Applying Ohio law, a federal district court has held that misrepresentations in an application warranty statement regarding three unreported lawsuits filed against the insured during the initial policy period rendered a renewed claims-made and reported policy void ab initio. Certain Underwriters at Lloyds London Subscribing to Policy No. HMPL 18-0164 & HMPL 17-0158 v. KG Admin. Servs., Inc., 2019 WL 6770061 (N.D. Ohio Dec. 12, 2019). The court also held that, because the claims were not reported during the initial policy period, the insurer did not have any coverage obligations under the initial policy.
The insured purchased an errors and omissions policy covering the period from January 2018 to January 2019 and later renewed the policy for the period of January 2019 to January 2020. Three lawsuits were filed against the insured in January, May, and November of 2018. The insured did not report the lawsuits to the insurer during the 2018-2019 policy period, and the insured did not disclose the lawsuits in its renewal application for the 2019-2020 policy. The policyholder reported the lawsuits to the insurer in April 2019. The insurer brought suit seeking rescission of the later policy based on the insured’s failure to disclose the lawsuits in its renewal application and seeking a declaratory judgment that the insurer owed no duty to defend or indemnify under the initial policy.
The court held that the renewal policy was void ab initio as a result of the insured’s failure to disclose the lawsuits in its application. Applying Ohio law, the court explained that the insured’s statement in the renewal application that it had no “knowledge or information of any act, error, omission, fact, circumstance, or contentions of any incident which may give rise to a claim being made against” the insured constituted a warranty because the renewal policy “unambiguously indicated” that material misrepresentations in the application would render the policy void. By accepting the certificate of insurance, the court held, the insured warranted that all information and statements it provided were true and that any material misrepresentations or concealment would render the certificate of insurance void.
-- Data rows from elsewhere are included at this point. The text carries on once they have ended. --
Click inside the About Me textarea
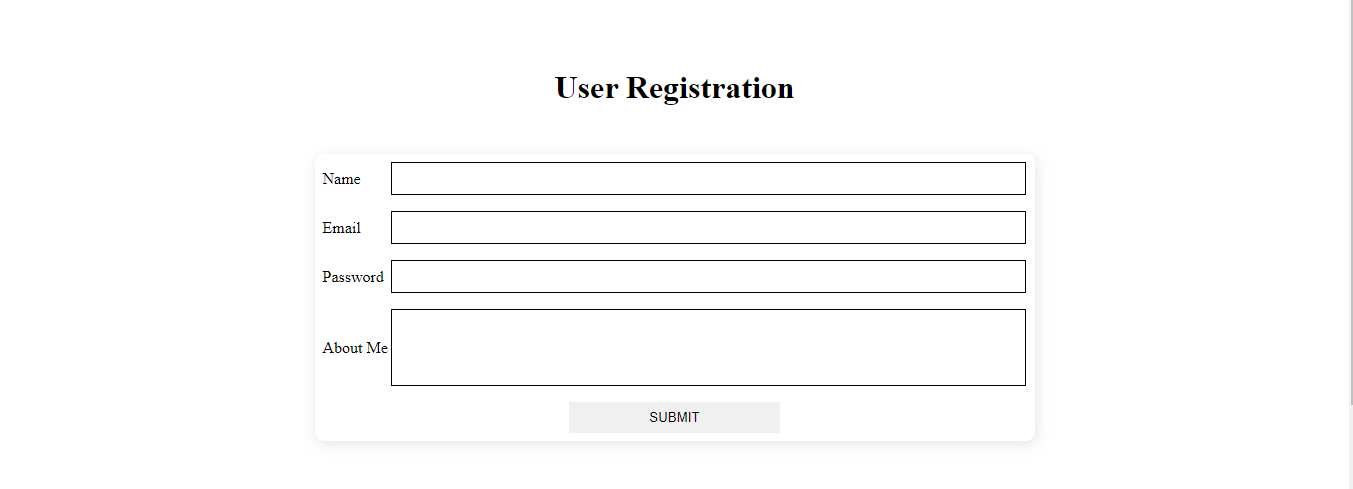 (708, 347)
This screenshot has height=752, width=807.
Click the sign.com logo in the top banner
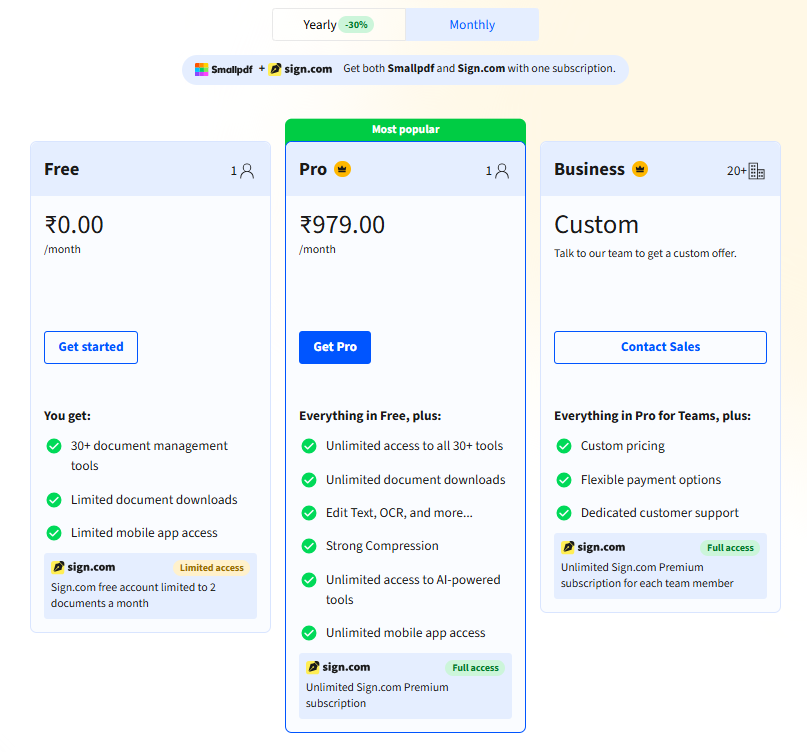301,69
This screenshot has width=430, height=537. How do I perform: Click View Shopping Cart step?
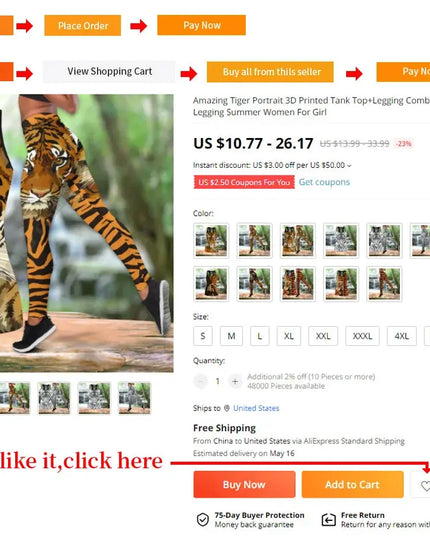coord(109,72)
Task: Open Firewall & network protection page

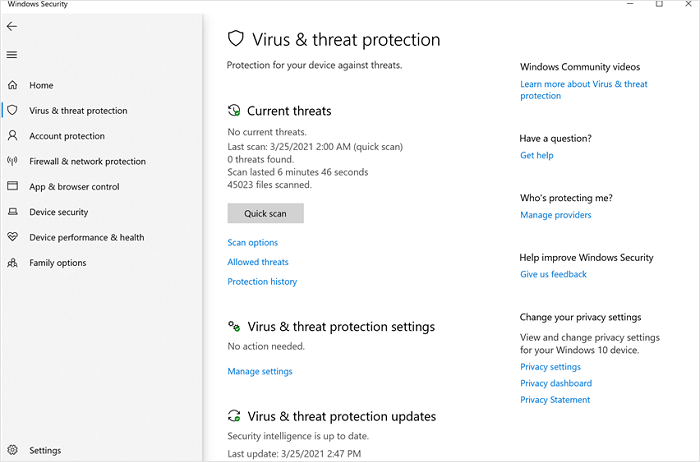Action: tap(87, 161)
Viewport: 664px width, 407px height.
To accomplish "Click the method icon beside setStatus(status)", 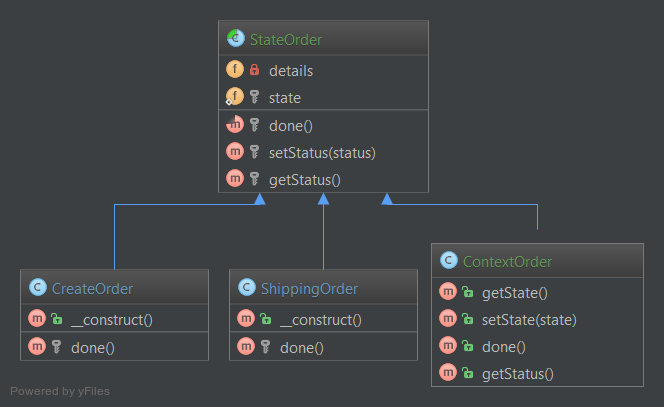I will click(235, 152).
The court rejected the insured’s argument that the insured did not determine that the lawsuits were claims pursuant to the policy until April 2019, holding that the lawsuits clearly constituted a claim under the policy’s definition, which stated that “a claim includes the service of suit or the institution of an arbitration proceeding against the insured.”
The court also held that the insurer had no duty to defend or indemnify under the initial policy because notice of the lawsuits was not timely given. The policy provided that notice of a claim must be given “as soon as reasonably possible[,]” but no later than “60 days after the Certificate of Insurance expiration.” The court held that, under Ohio law, notice provisions are conditions precedent to coverage in claims-made policies and that the insured’s failure to provide notice of the 2018 lawsuits until April 2019 barred coverage for the claims under the policy in effect when those suits were filed.